# Compiler-Target Switch

Configure the target:

In [1]:
import os

os.environ['POLIASTRO_TARGET'] = 'cuda'  # cpu, parallel, cuda
os.environ['POLIASTRO_INLINE'] = 'no'  # yes, no

Variation of code from my current `poliastro` dev branch:

In [2]:
import os
import sys
import warnings

import numba as nb


class JitWarning(UserWarning):
    pass


TARGET = os.environ.get('POLIASTRO_TARGET', 'cpu')

if TARGET not in ('cpu', 'parallel', 'cuda'):  # numba 0.54.0, 19 August 2021, removed AMD ROCm target
    raise ValueError(f'unknown target "{TARGET:s}"')
if TARGET == 'parallel' and sys.maxsize <= 2**31:  # paying respect to poliastro#1399
    raise ValueError('target "parallel" not supported on 32bit systems')
if TARGET == 'cuda':
    from numba import cuda  # explicit import required and only performed if target is switched to cuda

INLINE = os.environ.get('POLIASTRO_INLINE', 'no')
if INLINE not in ('yes', 'no'):
    raise ValueError(f'unknown value for inline "{INLINE:s}"')
INLINE = INLINE == 'yes'

CACHE = os.environ.get('POLIASTRO_CACHE', 'no')
if CACHE not in ('yes', 'no'):
    raise ValueError(f'unknown value for cache "{TARGET:s}"')
CACHE = CACHE == 'yes'
if TARGET == 'cuda' and CACHE:
    warnings.warn(
        'caching is not supported for target "cuda"',
        JitWarning,
        stacklevel=2,
    )

PRECISIONS = ('f4', 'f8')  # TODO allow f2, i.e. half, for CUDA at least?

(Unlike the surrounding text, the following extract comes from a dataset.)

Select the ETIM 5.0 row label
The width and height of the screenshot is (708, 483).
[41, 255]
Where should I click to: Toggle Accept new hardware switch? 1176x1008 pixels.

NOPYTHON = True  # only for debugging, True by default

_VECTOR = 'Tuple([f,f,f])'  # TODO hope for support of "f[:]" return values in cuda target
_MATRIX = f'Tuple([{_VECTOR:s},{_VECTOR:s},{_VECTOR:s}])'  # TODO see above


def _parse_signatures(signature):
    """
    Automatically generate signatures for floats, vectors and matrices
    """
    if '->' in signature:  # this is likely a layout for guvectorize
        return signature
    if not any(notation in signature for notation in ('f', 'V', 'M')):  # leave this signature as it is
        return signature
    if any(level in signature for level in PRECISIONS):  # leave this signature as it is
        return signature
    signature = signature.replace('V', _VECTOR)
    signature = signature.replace('M', _MATRIX)
    signature = [signature.replace('f', dtype) for dtype in PRECISIONS]
    print(signature)
    return signature


def hjit(*args, **kwargs):
    """
    Scalar helper, pre-configured, internal, switches compiler targets.
    Functions decorated by it can only be called directly if TARGET is cpu or parallel.
    """

    if len(args) == 1 and callable(args[0]):
        func = args[0]
        args = tuple()
    else:
        func = None

    if len(args) > 0 and isinstance(args[0], str):
        args = _parse_signatures(args[0]), *args[1:]

    cfg = {}
    if TARGET in ('cpu', 'parallel'):
        cfg.update({'nopython': NOPYTHON, 'inline': 'always' if INLINE else 'never', 'cache': CACHE})
    if TARGET == 'cuda':
        cfg.update({'device': True, 'inline': INLINE})
    cfg.update(kwargs)

    wjit = cuda.jit if TARGET == 'cuda' else nb.jit

    def wrapper(func):
        return wjit(
            *args,
            **cfg,
        )(func)

    if func is not None:
        return wrapper(func)

    return wrapper


def vjit(*args, **kwargs):
    """
    Vectorize on array, pre-configured, user-facing, switches compiler targets.
    Functions decorated by it can always be called directly if needed.
    """

    if len(args) == 1 and callable(args[0]):
        func = args[0]
        args = tuple()
    else:
        func = None

    if len(args) > 0 and isinstance(args[0], str):
        args = _parse_signatures(args[0]), *args[1:]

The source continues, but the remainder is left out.